» INSTRUCTIONS TO FOLLOW:
Retype, word for word, each line between the lines holding "Click the Uscita" and "This screenshot has width=1498, height=812.", inclusive, and leave the rest of the data alone.

(Data extracted from a collection)
----------------

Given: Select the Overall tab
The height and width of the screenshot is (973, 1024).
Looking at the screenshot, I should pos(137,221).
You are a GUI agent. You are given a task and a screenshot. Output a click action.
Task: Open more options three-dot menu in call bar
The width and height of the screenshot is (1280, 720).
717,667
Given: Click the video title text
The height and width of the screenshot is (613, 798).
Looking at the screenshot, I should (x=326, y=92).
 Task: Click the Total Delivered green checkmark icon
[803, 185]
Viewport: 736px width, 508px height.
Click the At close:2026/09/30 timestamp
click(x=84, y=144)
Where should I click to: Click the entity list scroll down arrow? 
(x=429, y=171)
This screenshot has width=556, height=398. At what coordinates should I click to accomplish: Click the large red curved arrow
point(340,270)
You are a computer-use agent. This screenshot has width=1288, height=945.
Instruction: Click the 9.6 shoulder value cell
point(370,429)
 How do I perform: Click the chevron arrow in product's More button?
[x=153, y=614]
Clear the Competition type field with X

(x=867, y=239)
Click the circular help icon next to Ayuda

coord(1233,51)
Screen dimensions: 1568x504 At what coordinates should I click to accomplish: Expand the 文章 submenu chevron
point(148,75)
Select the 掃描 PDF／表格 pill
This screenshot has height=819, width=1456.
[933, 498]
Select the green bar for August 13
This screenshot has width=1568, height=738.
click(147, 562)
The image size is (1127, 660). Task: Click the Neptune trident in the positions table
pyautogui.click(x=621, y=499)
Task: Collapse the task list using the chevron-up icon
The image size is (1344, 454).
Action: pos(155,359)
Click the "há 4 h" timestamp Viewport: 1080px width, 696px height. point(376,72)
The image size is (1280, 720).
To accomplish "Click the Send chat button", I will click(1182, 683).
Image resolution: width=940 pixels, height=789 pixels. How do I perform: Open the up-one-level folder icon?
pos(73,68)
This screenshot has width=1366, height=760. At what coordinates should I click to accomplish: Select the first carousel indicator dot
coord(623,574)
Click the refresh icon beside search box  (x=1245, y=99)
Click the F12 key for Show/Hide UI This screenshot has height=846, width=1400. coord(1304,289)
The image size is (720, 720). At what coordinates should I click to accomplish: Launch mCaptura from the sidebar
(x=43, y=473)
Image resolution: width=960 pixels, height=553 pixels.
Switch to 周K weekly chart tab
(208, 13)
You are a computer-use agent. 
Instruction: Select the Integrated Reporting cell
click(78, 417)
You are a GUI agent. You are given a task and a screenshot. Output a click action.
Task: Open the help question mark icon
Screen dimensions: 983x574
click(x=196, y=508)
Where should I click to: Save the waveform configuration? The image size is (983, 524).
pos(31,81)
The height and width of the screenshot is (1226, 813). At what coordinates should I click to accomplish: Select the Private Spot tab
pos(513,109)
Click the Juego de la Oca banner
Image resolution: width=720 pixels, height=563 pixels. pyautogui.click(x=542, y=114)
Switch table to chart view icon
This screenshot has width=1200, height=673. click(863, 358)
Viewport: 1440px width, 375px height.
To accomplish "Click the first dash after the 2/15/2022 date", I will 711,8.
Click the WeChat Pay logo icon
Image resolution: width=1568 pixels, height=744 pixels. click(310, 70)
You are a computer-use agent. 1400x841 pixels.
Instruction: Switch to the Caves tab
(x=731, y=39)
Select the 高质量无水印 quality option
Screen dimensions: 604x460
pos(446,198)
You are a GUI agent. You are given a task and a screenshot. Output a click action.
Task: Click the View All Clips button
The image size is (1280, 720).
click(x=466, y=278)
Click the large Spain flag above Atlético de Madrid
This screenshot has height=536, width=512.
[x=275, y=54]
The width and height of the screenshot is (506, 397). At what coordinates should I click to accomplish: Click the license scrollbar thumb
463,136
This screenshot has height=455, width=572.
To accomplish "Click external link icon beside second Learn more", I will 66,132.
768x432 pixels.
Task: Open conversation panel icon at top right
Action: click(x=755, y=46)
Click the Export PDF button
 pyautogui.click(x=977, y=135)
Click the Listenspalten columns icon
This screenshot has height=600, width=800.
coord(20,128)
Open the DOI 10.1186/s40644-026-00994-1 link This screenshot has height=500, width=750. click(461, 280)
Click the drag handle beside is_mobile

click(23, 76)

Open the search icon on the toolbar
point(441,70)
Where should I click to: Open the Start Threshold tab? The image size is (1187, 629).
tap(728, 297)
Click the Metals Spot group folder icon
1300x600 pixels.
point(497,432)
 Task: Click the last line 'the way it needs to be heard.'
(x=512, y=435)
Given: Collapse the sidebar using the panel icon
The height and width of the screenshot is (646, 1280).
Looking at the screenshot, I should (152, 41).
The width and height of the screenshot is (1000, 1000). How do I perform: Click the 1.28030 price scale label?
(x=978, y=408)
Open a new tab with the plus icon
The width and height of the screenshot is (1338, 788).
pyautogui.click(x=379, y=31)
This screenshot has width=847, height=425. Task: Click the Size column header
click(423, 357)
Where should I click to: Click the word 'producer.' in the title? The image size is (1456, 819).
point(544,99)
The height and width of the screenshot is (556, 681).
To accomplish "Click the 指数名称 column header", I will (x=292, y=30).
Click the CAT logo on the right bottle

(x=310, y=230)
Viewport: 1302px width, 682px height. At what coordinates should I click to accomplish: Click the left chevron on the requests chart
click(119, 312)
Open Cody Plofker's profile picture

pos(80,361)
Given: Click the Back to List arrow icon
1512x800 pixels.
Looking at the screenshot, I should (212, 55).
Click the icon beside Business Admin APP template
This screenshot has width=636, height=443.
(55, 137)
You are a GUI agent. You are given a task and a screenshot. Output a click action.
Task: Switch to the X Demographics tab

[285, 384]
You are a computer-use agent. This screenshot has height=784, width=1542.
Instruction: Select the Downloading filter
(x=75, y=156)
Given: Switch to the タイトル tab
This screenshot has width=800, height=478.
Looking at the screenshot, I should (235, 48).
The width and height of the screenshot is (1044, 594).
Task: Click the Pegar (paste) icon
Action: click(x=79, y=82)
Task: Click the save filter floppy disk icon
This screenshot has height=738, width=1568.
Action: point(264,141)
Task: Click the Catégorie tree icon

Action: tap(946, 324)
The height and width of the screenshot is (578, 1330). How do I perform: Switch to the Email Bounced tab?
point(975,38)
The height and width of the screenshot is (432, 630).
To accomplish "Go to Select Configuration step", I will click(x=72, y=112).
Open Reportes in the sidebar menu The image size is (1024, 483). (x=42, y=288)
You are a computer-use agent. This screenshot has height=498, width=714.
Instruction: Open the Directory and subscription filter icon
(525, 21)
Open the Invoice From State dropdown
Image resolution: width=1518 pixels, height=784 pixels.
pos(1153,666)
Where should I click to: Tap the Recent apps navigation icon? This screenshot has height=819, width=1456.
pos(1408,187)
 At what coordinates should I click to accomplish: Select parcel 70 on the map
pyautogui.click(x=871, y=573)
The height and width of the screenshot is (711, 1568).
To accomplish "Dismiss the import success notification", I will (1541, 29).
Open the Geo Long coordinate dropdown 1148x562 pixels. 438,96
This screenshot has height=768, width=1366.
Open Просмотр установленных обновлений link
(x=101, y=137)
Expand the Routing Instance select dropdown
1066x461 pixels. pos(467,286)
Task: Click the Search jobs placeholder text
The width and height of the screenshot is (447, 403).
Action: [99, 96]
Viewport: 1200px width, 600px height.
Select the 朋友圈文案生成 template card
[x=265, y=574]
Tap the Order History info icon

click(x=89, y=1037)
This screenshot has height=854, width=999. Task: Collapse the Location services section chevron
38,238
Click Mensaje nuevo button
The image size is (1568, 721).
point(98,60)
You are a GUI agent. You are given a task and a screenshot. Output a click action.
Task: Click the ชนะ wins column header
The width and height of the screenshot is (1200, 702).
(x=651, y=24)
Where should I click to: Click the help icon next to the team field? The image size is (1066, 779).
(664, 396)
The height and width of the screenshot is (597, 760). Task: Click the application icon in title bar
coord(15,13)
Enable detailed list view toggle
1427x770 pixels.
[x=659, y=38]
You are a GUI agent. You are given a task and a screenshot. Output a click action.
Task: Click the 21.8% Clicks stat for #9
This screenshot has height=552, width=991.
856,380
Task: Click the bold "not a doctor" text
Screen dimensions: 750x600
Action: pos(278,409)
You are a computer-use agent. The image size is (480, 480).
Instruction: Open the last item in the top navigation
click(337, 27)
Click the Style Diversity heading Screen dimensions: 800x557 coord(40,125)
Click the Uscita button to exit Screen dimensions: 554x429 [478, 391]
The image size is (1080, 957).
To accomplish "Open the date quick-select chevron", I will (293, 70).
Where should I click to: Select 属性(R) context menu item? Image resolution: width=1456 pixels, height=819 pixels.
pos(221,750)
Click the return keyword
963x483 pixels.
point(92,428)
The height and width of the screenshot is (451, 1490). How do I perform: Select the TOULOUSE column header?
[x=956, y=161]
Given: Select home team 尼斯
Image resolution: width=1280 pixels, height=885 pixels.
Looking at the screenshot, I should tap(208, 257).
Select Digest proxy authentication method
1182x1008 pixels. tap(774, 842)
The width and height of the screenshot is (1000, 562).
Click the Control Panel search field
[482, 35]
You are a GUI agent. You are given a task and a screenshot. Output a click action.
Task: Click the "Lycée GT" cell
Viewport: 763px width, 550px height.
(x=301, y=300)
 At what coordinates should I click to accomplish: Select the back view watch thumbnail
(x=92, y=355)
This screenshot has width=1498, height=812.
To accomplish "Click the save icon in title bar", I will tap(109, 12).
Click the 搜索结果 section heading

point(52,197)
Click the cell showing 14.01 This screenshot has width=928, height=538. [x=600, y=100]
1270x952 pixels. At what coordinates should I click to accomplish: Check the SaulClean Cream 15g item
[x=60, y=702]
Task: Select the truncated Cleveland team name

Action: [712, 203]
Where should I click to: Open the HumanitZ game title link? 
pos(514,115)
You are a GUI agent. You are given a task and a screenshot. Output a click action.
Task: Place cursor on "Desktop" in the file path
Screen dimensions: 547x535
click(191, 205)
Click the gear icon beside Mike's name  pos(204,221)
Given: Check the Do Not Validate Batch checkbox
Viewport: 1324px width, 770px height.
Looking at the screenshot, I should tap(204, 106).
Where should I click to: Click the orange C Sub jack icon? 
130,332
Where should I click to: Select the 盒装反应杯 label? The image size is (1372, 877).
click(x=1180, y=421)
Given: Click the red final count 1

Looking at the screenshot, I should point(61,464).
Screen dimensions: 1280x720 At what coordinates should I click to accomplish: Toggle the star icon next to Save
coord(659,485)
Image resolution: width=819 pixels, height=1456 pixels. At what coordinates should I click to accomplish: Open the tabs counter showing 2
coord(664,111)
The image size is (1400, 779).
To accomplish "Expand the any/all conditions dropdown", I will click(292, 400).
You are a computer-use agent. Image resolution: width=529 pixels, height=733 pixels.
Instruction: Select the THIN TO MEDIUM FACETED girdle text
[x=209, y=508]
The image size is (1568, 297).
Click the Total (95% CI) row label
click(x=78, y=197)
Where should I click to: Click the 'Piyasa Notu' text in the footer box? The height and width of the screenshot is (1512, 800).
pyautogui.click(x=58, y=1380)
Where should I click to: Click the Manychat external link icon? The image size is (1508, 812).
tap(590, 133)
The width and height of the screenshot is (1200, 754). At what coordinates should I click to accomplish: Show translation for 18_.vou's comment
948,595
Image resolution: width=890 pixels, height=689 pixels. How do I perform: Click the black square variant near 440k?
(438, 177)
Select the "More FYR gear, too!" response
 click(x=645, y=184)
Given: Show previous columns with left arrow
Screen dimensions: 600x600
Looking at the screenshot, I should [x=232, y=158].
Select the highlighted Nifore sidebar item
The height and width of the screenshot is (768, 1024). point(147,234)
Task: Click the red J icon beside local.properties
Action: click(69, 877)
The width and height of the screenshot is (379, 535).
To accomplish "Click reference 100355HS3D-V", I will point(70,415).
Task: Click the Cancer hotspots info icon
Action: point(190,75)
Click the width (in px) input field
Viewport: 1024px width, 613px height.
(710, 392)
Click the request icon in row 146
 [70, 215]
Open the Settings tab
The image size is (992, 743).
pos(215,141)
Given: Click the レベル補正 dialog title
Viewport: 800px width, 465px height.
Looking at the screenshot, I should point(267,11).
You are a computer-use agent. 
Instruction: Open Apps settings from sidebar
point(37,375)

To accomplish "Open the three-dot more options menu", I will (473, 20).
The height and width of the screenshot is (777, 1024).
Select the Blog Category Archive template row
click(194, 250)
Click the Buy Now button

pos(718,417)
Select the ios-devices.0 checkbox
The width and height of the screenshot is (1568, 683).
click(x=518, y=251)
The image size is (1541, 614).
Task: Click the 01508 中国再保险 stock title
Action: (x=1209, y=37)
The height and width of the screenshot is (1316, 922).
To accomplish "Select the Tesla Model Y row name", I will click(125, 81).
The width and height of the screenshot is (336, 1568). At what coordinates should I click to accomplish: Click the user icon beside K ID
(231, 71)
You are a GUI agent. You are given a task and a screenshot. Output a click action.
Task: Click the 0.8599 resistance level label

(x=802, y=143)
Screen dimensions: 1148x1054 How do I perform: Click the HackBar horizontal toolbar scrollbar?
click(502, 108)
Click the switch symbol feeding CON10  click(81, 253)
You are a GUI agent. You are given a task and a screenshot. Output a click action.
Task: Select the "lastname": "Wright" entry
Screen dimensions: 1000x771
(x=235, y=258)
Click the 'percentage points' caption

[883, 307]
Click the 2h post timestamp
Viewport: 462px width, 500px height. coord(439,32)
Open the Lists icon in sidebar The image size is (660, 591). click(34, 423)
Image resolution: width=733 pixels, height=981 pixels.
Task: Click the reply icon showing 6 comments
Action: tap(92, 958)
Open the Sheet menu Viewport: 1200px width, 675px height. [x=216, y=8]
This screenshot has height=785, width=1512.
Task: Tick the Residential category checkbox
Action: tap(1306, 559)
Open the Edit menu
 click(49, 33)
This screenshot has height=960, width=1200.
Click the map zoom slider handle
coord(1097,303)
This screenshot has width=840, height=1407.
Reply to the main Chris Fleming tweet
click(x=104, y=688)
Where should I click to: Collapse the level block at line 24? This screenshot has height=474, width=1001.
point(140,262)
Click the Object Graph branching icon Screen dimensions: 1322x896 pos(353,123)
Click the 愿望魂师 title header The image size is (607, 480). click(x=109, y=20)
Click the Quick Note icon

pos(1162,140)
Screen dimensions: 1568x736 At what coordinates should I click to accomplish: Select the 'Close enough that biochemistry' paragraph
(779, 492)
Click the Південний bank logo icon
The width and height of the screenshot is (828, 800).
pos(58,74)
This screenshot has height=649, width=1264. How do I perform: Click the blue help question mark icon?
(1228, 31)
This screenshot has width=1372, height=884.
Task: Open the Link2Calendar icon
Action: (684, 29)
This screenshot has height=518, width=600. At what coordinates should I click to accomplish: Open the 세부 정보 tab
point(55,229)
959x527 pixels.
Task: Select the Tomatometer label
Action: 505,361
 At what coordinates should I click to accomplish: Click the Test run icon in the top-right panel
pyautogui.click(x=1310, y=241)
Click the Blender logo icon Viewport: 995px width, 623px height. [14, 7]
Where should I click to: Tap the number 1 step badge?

----------------

» TASK SOLUTION:
Click the Uscita button to exit Screen dimensions: 554x429 [478, 391]
The image size is (1080, 957).
To accomplish "Open the date quick-select chevron", I will (293, 70).
Where should I click to: Select 属性(R) context menu item? Image resolution: width=1456 pixels, height=819 pixels.
pos(221,750)
Click the return keyword
963x483 pixels.
point(92,428)
The height and width of the screenshot is (451, 1490). How do I perform: Select the TOULOUSE column header?
[x=956, y=161]
Given: Select home team 尼斯
Image resolution: width=1280 pixels, height=885 pixels.
Looking at the screenshot, I should tap(208, 257).
Select Digest proxy authentication method
1182x1008 pixels. tap(774, 842)
The width and height of the screenshot is (1000, 562).
Click the Control Panel search field
[482, 35]
You are a GUI agent. You are given a task and a screenshot. Output a click action.
Task: Click the "Lycée GT" cell
Viewport: 763px width, 550px height.
(x=301, y=300)
 At what coordinates should I click to accomplish: Select the back view watch thumbnail
(x=92, y=355)
This screenshot has width=1498, height=812.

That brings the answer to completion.